For the purposes of this Agreement, a “Change of Control” means the occurrence of any one or more of the following events:

 

(i)             the accumulation (if over time, in any consecutive twelve (12) month period), whether directly, indirectly, beneficially or of record, by any individual, entity or group (within the meaning of Section 13(d)(3) or 14(d)(2) of the Securities Exchange Act of 1934, as amended) of 50.1% or more of the shares of the outstanding Common Stock of the Company, whether by merger, consolidation, sale or other transfer of shares of Common Stock (other than a merger or consolidation where the stockholders of the Company prior to the merger or consolidation are the holders of a majority of the voting securities of the entity that survives such merger or consolidation);

 

(ii)            During any period of two consecutive years, individuals (the “Continuing Directors”) who at the beginning of such period constitute the Board of Directors of the Company (the “Existing Board”) cease for any reason to constitute at least two-thirds thereof, provided that any individual whose election or nomination for election as a member of the Existing Board was approved by a vote of at least two-thirds of the Continuing Directors then in office shall be considered a Continuing Director.
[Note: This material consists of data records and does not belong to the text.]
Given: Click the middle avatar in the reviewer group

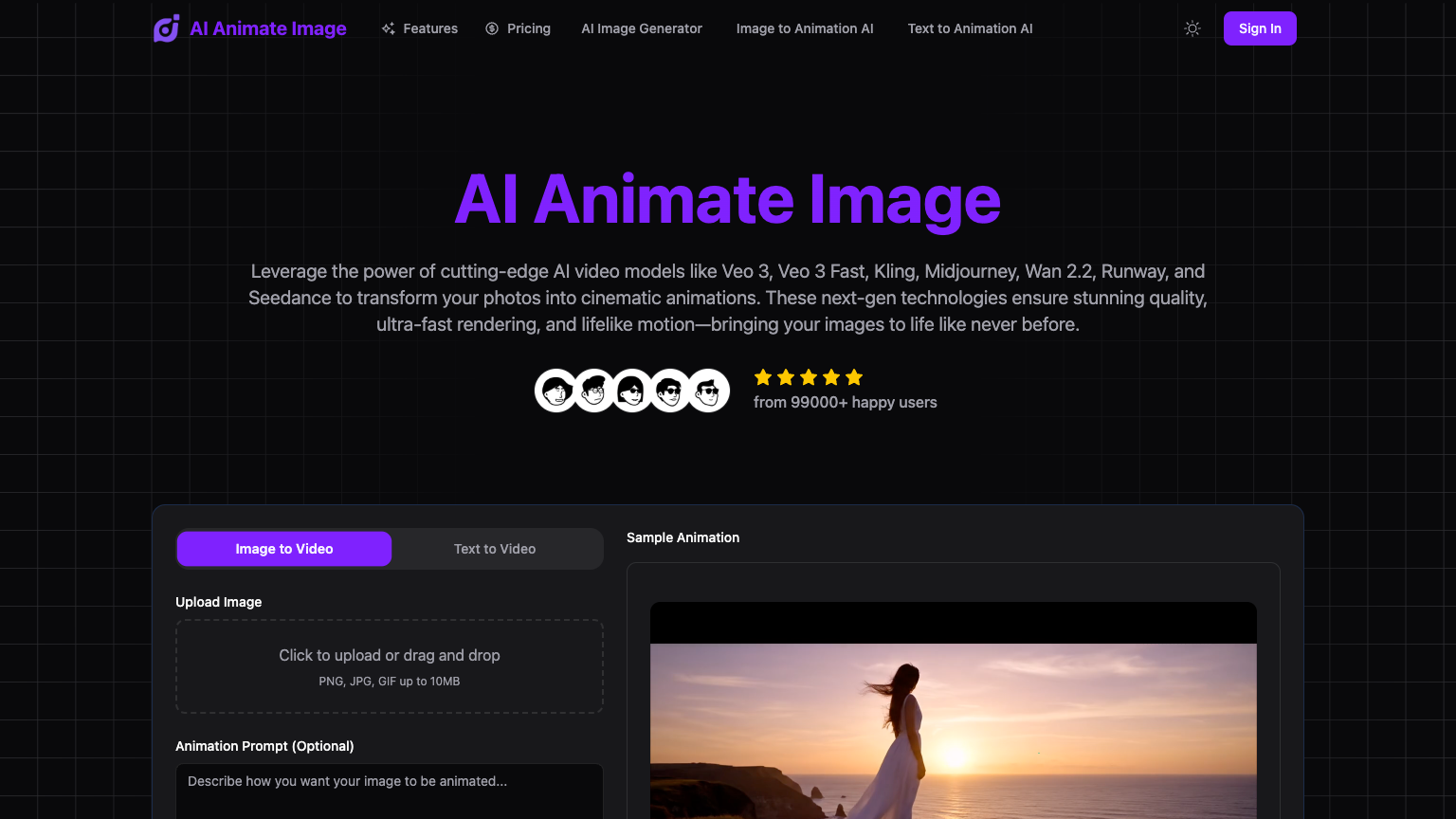Looking at the screenshot, I should click(631, 391).

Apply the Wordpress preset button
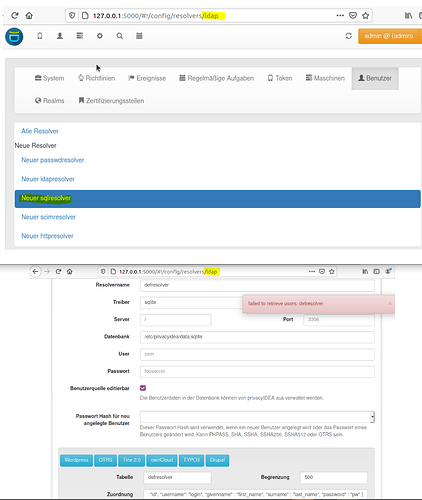coord(76,460)
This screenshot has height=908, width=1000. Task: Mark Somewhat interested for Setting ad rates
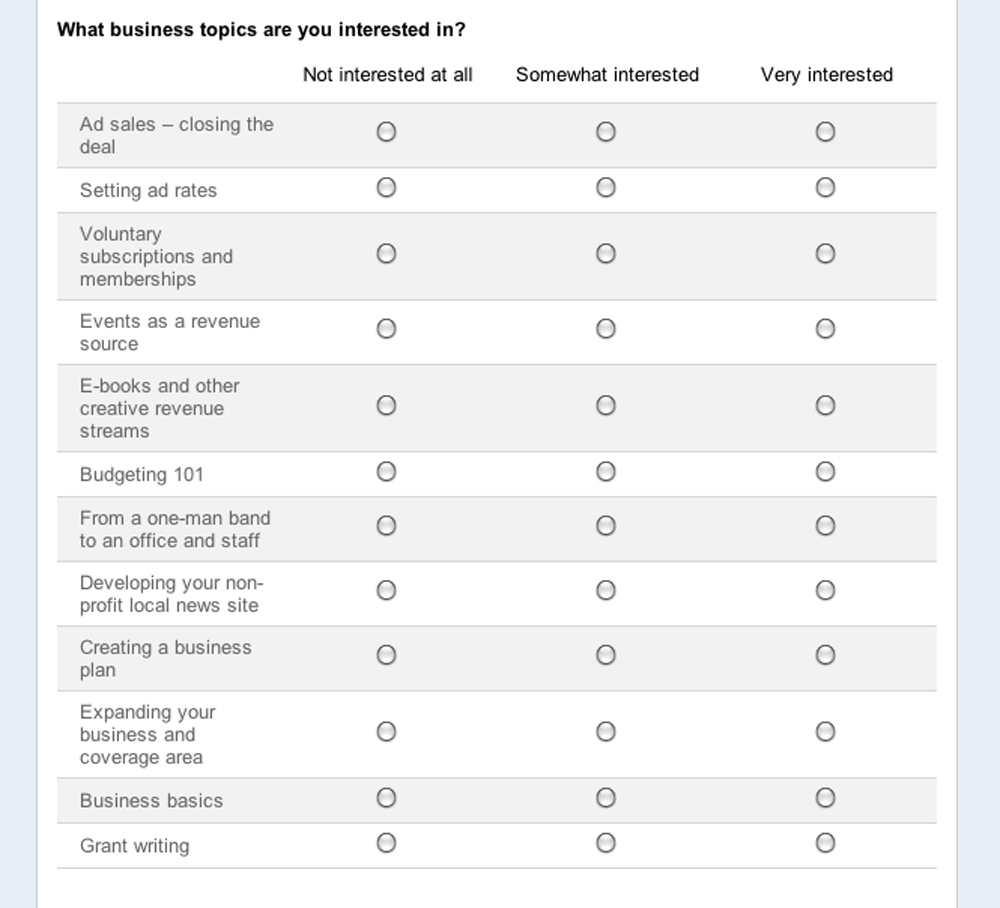tap(605, 187)
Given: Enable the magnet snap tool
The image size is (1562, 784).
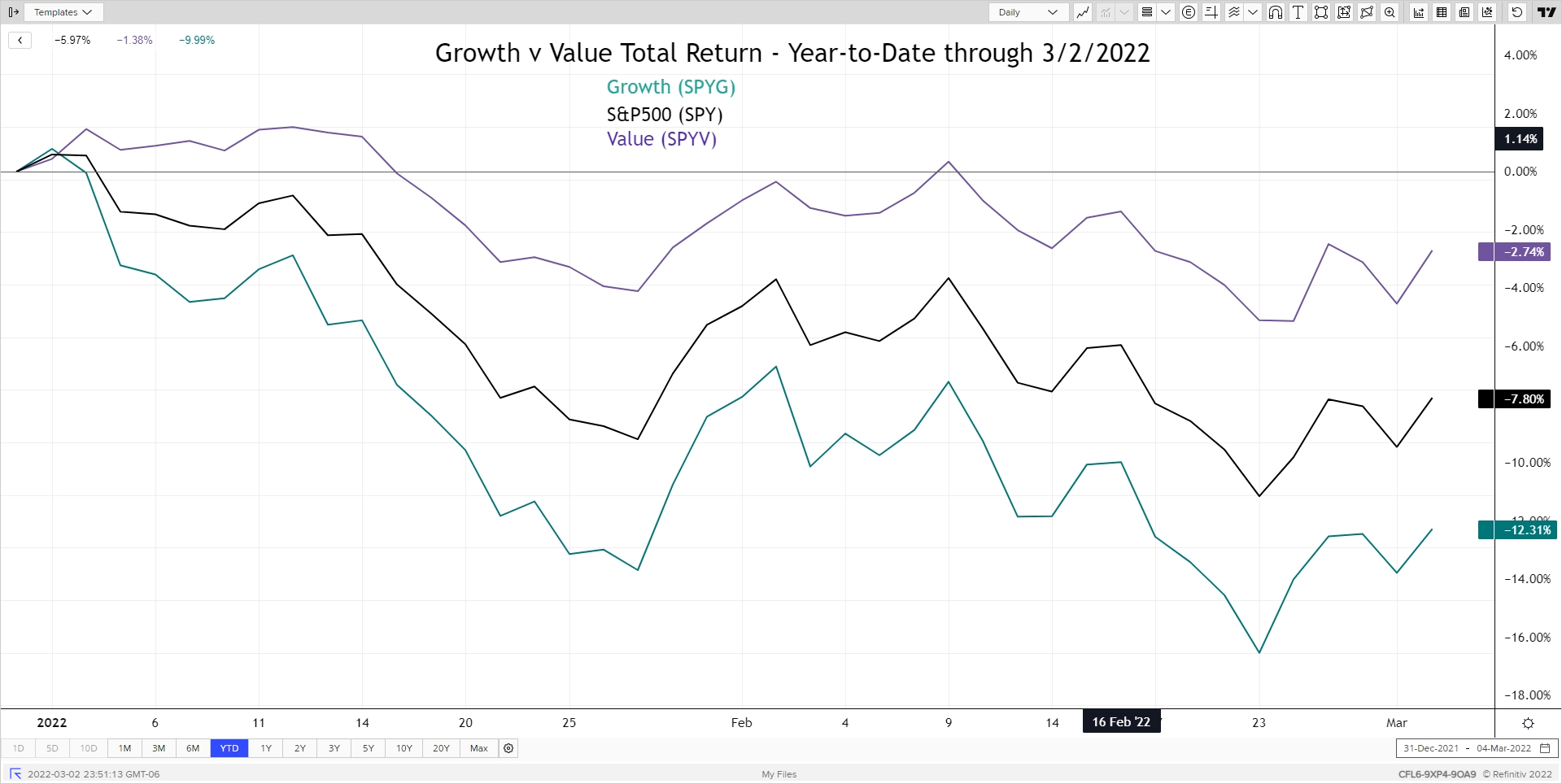Looking at the screenshot, I should point(1276,12).
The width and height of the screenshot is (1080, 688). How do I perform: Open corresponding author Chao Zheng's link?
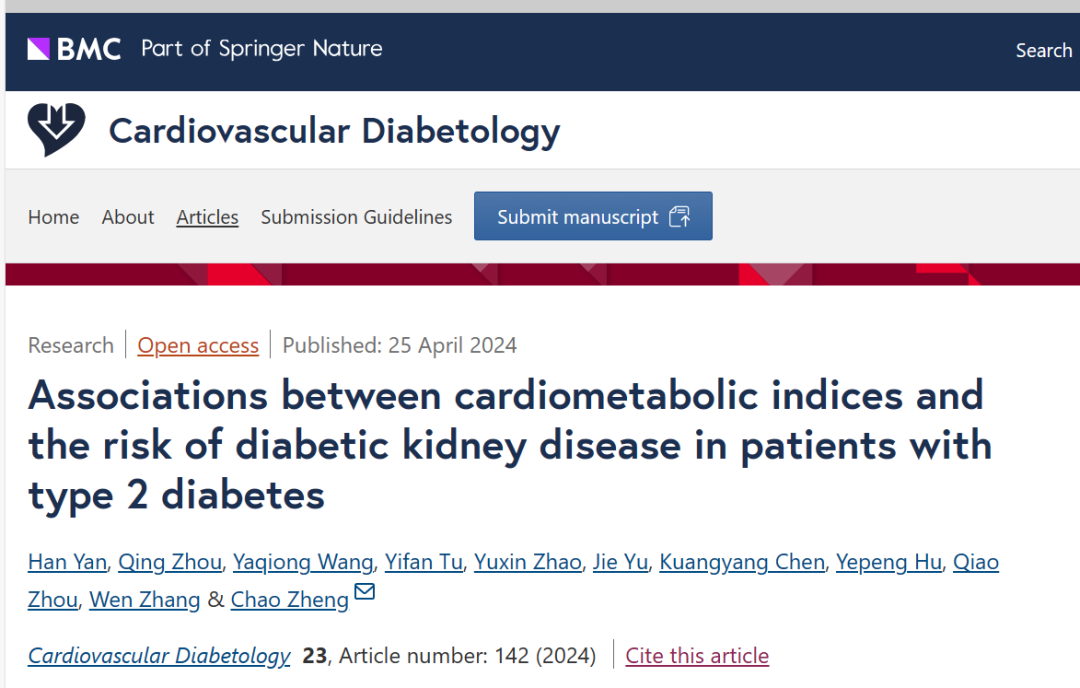(x=290, y=600)
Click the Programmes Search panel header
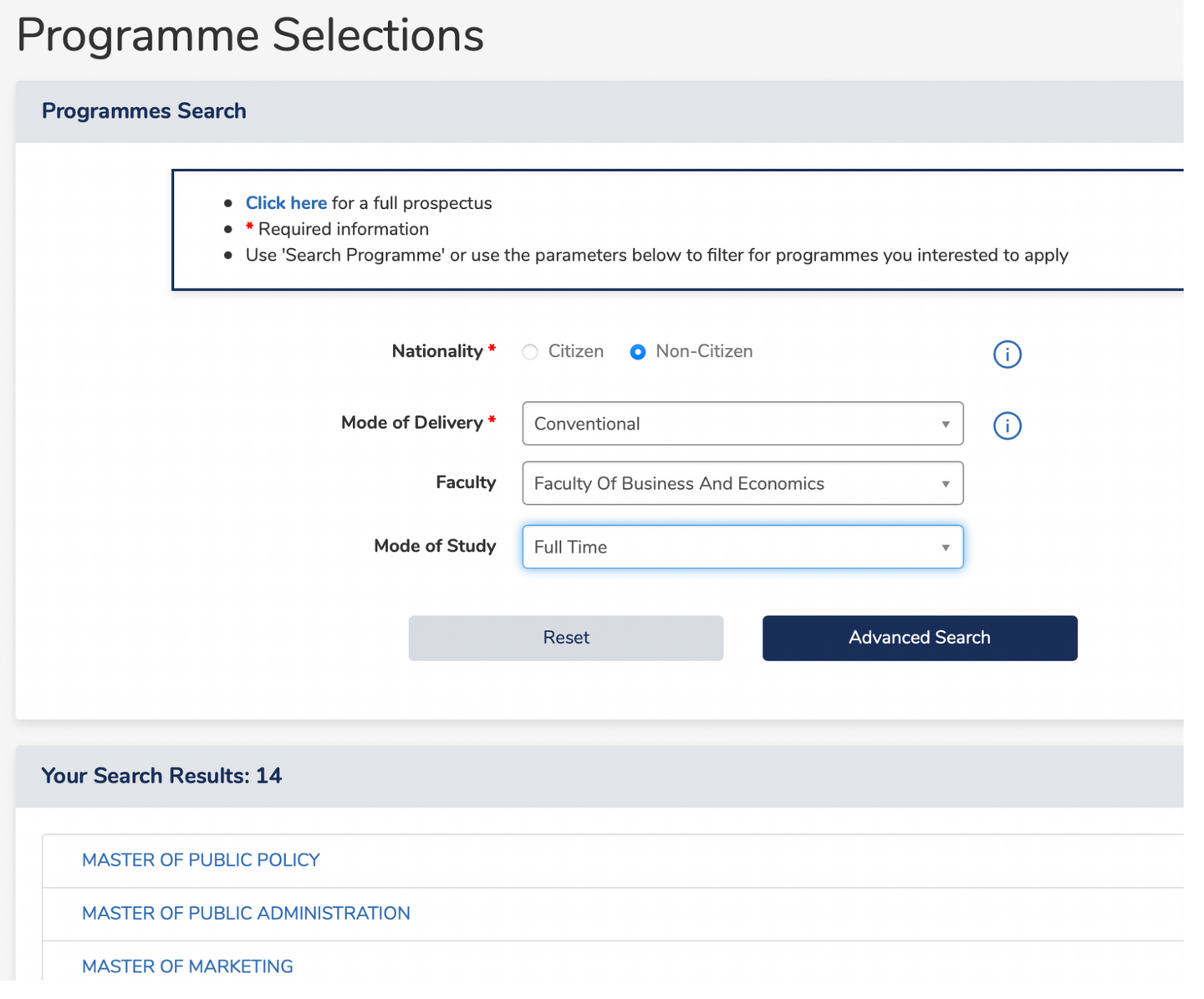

The decision of the Continuing Directors as to whether or not a Change in Control has occurred shall be conclusive and binding on all parties.

 

(iii)           The sale or other disposition of all or substantially all of the assets of the Company in one transaction or a series of transactions (other than financing arrangements).

 

(iv)           Any other “business combination” (as defined in Section 3-601(e) of the Maryland General Corporation Law) involving the Company and any person or entity, including any of the equity owners as of the date hereof, whether or not such person or entity is an “interested stockholder” under that statute.